It should have been the easiest judicial ruling any court had to make, except it never happened.
On February 4, 2015, Judge Lawrence Knipel was asked to decide if the developers building in Brooklyn Bridge Park could rely on their falsified documents to increase the height of the Pierhouse Building, violating New York City law and increasing their profit. Judge Knipel said he needed three weeks to make a ruling. Almost 6 months later, the Judge handed down his decision – stunningly, he sided with the developer
Here, in brief, is the story of justice gone wrong. First, a summary:
- The second building that Toll Brothers is constructing at The Pierhouse project has breached a protected view of the Manhattan skyline.
- The drawing for how to measure the view boundaries has been the same since 1974.
- All documents which Toll Brothers submitted to the city and public used this correct drawing…UNTIL February 2015.
- In February 2015, Toll Brothers filed a falsified drawing with the Department of Buildings, decreasing the size of the protected view area so that they could claim they were building the building’s penthouse outside the protected view.
- Toll Brothers and the BBPC did not notify the public that they had changed this document.
- For some reason, the Department of Buildings, which reports to the Mayor, approved this falsified document.
- Save The View Now and the Brooklyn Heights Association commissioned a survey which confirmed the breach of the view and submitted the survey to the Department of Buildings.
- After being stonewalled for almost two months by the Department of Buildings, Save The View Now and the Brooklyn Heights Associations filed suit. (Interestingly, the DOB filed well-prepared papers the day after we filed suit. Hmm….)
- The Judge decided that citizens should have discovered this falsified document sooner.
The Judge’s decision cuts a legal path for developers to ignore both laws and negotiated agreements once they get approval for building projects. It also deprives citizens of any say in the growth and development of their neighborhoods. And, most importantly, because the case was discarded on technicalities, none of the profound questions it raised, such as, was there a political agreement by the city to ignore the issue in return for political donations, or was the judicial system manipulated, will ever be answered.
Additional background – After 20 years of negotiations and planning between developers, residents and the city, the designs for a large waterfront park in Brooklyn were finalized in 2005. The plans called for piers that stretched into the river with sports facilities, picnic areas and walkways. The toughest part of the negotiations related to the construction of the Pierhouse project, consisting of two buildings next to the Brooklyn Bridge. The Brooklyn Bridge Park Corporation said that money from those buildings was necessary to help maintain the park, and agreed at that time that the buildings would not destroy several iconic and legally-protected views, including spectacular views of the Brooklyn Bridge and Manhattan skyline. It has not worked out that way.
As the buildings went up, it became clear that developer, Toll Brothers, and the Brooklyn Bridge Park Corporation, the park overseer, would steal views that belong to New Yorkers and tourists from around the world, and give them to wealthy tycoons who would move into the buildings. Moreover, of the $700 million in profits that Toll Brothers and their partner, Starwood Capital, will be making on this project, $200 million comes from the view breaches.

## Information shown
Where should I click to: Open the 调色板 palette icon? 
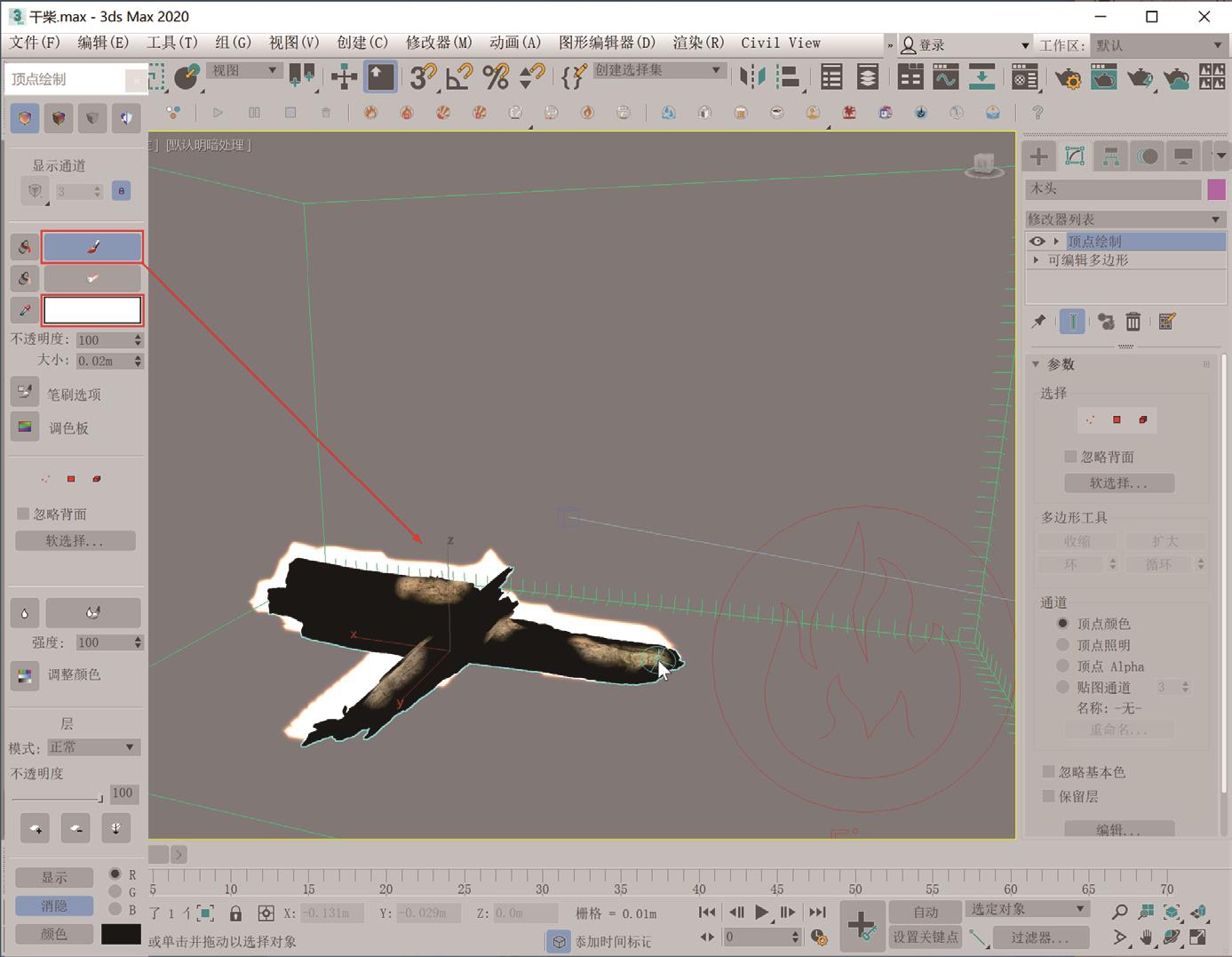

## Written request
Reproduce the passage of the Pierhouse article above, starting with "- Toll Brothers" and going on through "Department of Buildings.".

## The answer
- Toll Brothers and the BBPC did not notify the public that they had changed this document.
- For some reason, the Department of Buildings, which reports to the Mayor, approved this falsified document.
- Save The View Now and the Brooklyn Heights Association commissioned a survey which confirmed the breach of the view and submitted the survey to the Department of Buildings.